BAE systems estimates that $20 million worth of contracts are will be available in this prototyping stage.
The contracts are split between two supplier categories, one of which, known as “category D”, is attempting to deliver with 100 per cent of Australian suppliers.
During the prototyping phase, all the processes, systems, tools, facilities and workforce competencies will be tested and refined.

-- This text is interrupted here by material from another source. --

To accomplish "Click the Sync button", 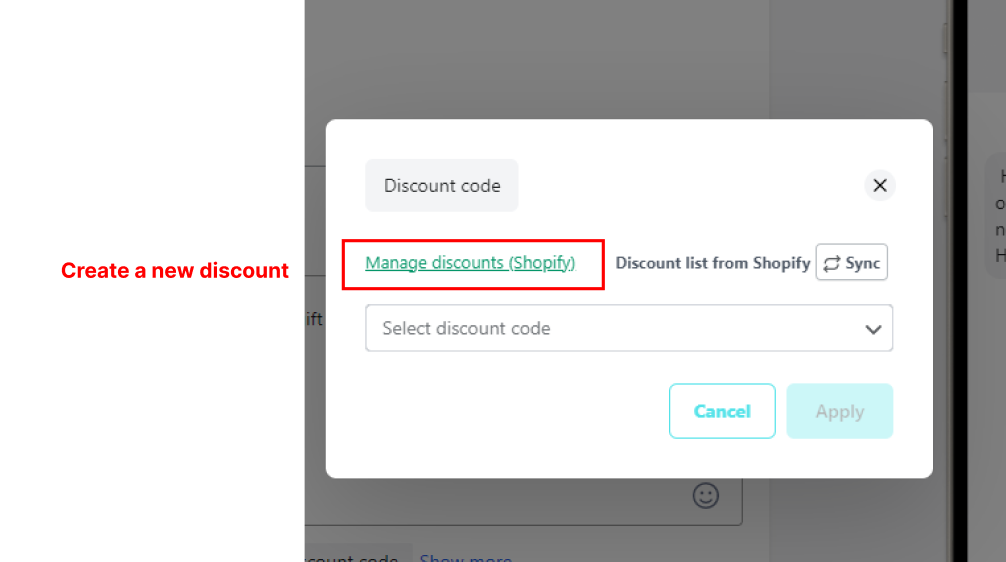I will coord(851,262).
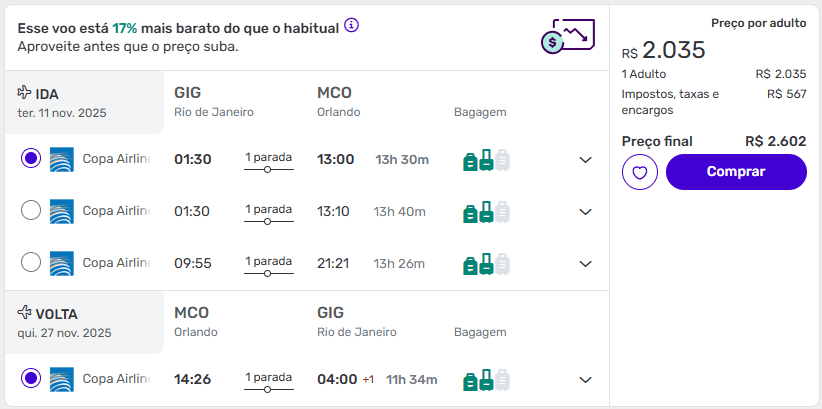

From December 2020, five ship blocks will be built at the Osborne Naval Shipyard, in South Australia.
These ship blocks will feed into the construction of the $35 billion Hunter program, construction of which will begin in 2022.
The program will produce nine anti-submarine warfare frigates for the Royal Australian Navy and is the largest surface ship project in Australia’s defence history.
Managing director of ASC Shipbuilding, a subsidiary of BAE Systems, Craig Lockhart, described the procurement update as not just an information session, but rather an opportunity to help local businesses bid for upcoming contracts which involve scaffolding, pipes, steel, deck coverings, cables and insulation and services such as outfitting and painting.
“By maximising opportunities for local suppliers through contracts for supply and initiatives to nurture and grow small-to-medium sized businesses, we are raising the Australian defence industry’s ability to compete for and win domestic and international maritime work,” said Lockhart.
Forecasting a future of naval ship building in Australia, Lockhart sees this procurement process as securing manufacturing’s future in Australia.
“The Hunter program is committed to maximising opportunities for Australian suppliers through supply contracts and initiatives to nurture and grow small-to-medium sized businesses,” said Lockhart.
In a press release, BAE Systems stated that suppliers can register at the Industry Capability Network.